At the very edge of his vision he saw Phobos standing as still as a pillar. The girl was at his feet, and he had a firm hand on her shoulder. The innkeeper was still unconscious. Beyond them, Abaddon swung his great sword with the strength of a giant and the precision of a master. No matter how many threw themselves at him, he would cut them down with a single strike. And while Gariben had to try and cut their heads off to incapacitate them, Abaddon simply cut them until they could move no more.
Then when their numbers seem to lessen, and Gariben had a chance to draw breath, the mass of slower ones arrived. They threatened to crush Gariben and the others simply with their number. Being slow, they were less dangerous, but they were harder to kill, and every second a new opponent would come within range.
Anyone that managed to come close to Phobos was pushed away by an invisible force. Undead staggered back from him, to be caught unawares from behind by Abaddon or Gariben.
Gariben ducked a pair of grasping hands, swung at them and retreated.

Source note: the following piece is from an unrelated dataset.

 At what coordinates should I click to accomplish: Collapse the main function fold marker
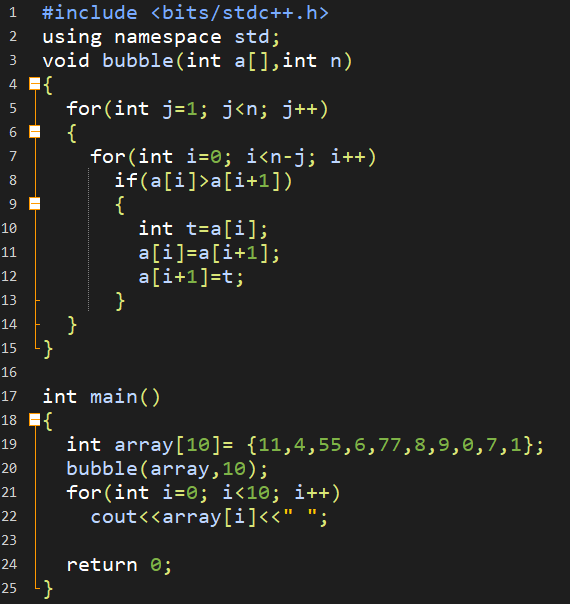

Suddenly he was tackled from behind and thrown to the ground. His sword clattered out of his hand. Ignoring the pain in his lower back, he turned and kicked at the thing that stood over him, then scrambled towards his sword.
But he saw that he could not reach it. An undead, similar in size to the one that had been chasing the girl, was lumbering towards him. Gariben rolled aside, but it swung its hand in arc by its side and knocked him down. “Abaddon!” he yelled. It reached down for him with rotting palms. He saw broken fingernails heading for his face. “Abaddon! Help me!”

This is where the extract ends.